The women known outside of the city as “pretty waiter girls,” are simply a collection of poor wretches who have gone down almost to the end of their fatal career. They may retain faint vestiges of their former beauty, but that is all. They are beastly, foul-mouthed, brutal wretches. Very many of them are half dead with consumption and disease. They are in every respect disgusting. Yet young and old men, strangers and citizens, come here to talk with them and spend their money on them. Says the writer we have quoted, after describing a characteristic scene in one of these places:

“The only noticeable thing about this exhibition of beastliness is the utter unconcern of the other occupants of the room. They are accustomed to it.

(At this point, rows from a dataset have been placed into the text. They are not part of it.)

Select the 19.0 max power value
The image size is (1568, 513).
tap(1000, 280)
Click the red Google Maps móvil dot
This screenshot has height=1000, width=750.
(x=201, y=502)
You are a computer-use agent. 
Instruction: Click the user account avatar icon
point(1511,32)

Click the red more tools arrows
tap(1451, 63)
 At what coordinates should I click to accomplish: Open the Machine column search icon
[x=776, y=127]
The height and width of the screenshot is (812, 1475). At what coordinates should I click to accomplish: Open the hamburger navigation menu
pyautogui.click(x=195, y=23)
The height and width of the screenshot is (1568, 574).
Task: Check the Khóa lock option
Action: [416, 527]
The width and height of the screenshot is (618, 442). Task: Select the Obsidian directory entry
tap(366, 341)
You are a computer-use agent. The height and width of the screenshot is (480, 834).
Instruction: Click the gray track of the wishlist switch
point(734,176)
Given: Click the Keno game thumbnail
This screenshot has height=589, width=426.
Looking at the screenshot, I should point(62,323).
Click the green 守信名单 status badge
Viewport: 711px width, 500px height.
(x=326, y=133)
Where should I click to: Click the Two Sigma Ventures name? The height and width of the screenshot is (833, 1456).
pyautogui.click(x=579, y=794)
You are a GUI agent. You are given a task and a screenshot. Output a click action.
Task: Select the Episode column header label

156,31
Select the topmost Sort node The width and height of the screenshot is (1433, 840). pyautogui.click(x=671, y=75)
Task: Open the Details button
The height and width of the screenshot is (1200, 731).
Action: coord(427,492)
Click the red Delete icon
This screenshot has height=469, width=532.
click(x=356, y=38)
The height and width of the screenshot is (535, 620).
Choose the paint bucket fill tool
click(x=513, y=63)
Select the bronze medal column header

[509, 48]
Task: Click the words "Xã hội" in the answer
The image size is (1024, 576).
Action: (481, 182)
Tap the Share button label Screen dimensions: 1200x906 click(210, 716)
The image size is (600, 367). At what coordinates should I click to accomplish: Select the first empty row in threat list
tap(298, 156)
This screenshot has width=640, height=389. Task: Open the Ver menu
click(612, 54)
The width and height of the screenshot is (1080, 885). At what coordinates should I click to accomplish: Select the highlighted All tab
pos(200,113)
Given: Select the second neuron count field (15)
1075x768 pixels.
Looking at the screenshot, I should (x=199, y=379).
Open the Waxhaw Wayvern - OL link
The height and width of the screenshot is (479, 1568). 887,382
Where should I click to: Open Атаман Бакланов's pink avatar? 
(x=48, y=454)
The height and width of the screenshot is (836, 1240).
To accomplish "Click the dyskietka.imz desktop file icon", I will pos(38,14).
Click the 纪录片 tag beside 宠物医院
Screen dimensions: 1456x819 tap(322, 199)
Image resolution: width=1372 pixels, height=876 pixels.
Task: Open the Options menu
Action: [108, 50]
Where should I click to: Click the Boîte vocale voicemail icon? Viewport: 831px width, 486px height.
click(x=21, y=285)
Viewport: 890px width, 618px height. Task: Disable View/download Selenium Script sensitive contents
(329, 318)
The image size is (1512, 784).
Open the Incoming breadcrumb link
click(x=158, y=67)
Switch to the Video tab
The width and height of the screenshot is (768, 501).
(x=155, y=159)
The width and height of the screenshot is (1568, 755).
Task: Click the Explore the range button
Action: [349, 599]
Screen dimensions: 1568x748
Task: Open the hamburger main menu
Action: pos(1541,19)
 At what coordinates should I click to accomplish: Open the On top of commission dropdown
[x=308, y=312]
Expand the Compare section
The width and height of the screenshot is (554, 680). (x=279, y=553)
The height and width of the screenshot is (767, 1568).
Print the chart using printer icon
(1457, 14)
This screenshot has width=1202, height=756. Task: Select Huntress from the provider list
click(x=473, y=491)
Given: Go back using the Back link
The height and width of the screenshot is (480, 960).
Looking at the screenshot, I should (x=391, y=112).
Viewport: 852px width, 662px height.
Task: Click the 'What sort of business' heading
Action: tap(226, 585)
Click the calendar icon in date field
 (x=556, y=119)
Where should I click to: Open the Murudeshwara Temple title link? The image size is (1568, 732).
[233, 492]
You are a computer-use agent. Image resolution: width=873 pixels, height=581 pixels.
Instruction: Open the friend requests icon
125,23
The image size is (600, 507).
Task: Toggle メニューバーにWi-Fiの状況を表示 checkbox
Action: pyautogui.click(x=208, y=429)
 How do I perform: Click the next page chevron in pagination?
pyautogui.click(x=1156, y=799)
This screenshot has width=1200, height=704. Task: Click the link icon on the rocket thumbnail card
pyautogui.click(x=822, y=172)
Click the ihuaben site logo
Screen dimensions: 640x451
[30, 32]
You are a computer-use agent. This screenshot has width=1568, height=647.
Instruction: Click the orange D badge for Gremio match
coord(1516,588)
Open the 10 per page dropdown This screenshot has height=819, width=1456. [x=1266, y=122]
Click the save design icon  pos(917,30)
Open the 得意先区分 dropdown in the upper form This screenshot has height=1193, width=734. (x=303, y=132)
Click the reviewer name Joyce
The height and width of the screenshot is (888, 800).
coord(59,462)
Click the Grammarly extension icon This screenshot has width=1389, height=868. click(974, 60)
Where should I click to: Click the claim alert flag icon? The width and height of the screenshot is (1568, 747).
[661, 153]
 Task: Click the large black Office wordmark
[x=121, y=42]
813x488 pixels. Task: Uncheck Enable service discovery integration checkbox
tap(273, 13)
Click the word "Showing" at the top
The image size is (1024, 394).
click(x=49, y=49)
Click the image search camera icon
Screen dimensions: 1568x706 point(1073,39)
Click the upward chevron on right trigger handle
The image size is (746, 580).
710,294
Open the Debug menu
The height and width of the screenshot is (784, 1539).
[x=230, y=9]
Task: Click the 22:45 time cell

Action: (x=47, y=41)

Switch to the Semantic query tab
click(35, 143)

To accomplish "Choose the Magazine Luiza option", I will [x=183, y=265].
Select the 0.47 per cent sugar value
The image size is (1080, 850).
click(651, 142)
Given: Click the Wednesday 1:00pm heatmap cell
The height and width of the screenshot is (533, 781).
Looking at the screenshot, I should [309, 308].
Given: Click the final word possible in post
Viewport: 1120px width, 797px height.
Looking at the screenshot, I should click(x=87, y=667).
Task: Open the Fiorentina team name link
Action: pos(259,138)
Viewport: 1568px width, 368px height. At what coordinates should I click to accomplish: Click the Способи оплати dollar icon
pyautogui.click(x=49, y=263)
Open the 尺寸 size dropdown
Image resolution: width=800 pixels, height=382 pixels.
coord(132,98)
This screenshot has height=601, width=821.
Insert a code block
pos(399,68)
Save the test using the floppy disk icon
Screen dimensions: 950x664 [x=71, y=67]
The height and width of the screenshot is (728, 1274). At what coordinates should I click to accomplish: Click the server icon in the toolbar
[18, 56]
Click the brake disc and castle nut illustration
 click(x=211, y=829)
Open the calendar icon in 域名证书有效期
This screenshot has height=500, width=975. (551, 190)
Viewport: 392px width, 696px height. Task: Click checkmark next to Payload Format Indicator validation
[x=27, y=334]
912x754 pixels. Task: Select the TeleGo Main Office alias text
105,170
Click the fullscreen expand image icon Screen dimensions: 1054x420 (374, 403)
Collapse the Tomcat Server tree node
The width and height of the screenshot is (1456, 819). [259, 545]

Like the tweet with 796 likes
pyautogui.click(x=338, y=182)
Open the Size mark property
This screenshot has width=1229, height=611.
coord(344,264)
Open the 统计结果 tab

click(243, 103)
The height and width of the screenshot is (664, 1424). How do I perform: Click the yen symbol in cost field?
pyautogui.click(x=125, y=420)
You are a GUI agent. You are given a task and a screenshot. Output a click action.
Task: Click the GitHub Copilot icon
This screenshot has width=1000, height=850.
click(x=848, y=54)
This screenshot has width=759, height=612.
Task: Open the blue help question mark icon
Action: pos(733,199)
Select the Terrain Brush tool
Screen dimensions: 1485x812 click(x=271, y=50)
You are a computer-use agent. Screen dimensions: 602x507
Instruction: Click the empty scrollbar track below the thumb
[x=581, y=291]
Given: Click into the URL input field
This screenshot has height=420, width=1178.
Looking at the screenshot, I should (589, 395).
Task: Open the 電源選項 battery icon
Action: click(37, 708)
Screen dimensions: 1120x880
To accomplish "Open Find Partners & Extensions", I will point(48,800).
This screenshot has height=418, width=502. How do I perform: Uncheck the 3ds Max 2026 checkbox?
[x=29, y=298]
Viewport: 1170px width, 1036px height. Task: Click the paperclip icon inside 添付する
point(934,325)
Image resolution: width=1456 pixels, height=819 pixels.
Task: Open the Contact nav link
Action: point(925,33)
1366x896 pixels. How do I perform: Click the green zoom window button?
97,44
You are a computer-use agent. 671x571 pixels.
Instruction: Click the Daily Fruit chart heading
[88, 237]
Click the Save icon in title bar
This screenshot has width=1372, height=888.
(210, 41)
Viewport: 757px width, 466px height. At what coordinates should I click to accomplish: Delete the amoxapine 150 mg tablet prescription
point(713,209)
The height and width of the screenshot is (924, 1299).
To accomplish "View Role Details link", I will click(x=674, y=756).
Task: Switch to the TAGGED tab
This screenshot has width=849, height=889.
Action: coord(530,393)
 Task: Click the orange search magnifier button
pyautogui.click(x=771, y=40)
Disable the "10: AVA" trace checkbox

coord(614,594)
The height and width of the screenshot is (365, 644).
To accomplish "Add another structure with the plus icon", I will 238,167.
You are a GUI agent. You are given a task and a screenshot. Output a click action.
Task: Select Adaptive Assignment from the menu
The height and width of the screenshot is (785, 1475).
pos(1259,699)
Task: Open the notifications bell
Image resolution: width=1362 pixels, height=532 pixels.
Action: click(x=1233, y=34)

One wonders, too, at the attraction this has for strangers. There is really nothing in the people, the place, or the onlookers worthy of a decent man’s curiosity. The girls are, without exception, the nastiest, most besotted drabs that ever walked the streets. They haven’t even the pride that clings to certain of their sisters who are in prison. The whole assemblage, with the exception of such stragglers as myself, who have a motive in studying it, is a mess of the meanest human rubbish that a great city exudes. In the company there is a large preponderance of the cub of seventeen and eighteen. Some of these boys are the sons of merchants and lawyers, and are ‘seeing life.’ If they were told to go into their kitchens at home and talk with the cook and the chambermaid, they would consider themselves insulted. Yet they come here and talk with other Irish girls every whit as ignorant and unattractive as the servants at home—only the latter are virtuous and these are infamous. Thus does one touch of vileness make the whole world kin.”

V. THE DANCE HOUSES.

The dance houses differ from the concert saloons in this respect, that they are one grade lower both as regards the inmates and the visitors, and that dancing as well as drinking is carried on in them. They are owned chiefly by men, though there are some which are the property of and are managed by women. They are located in the worst quarters of the city, generally in the streets near the East and North rivers, in order to be easy of access to the sailors.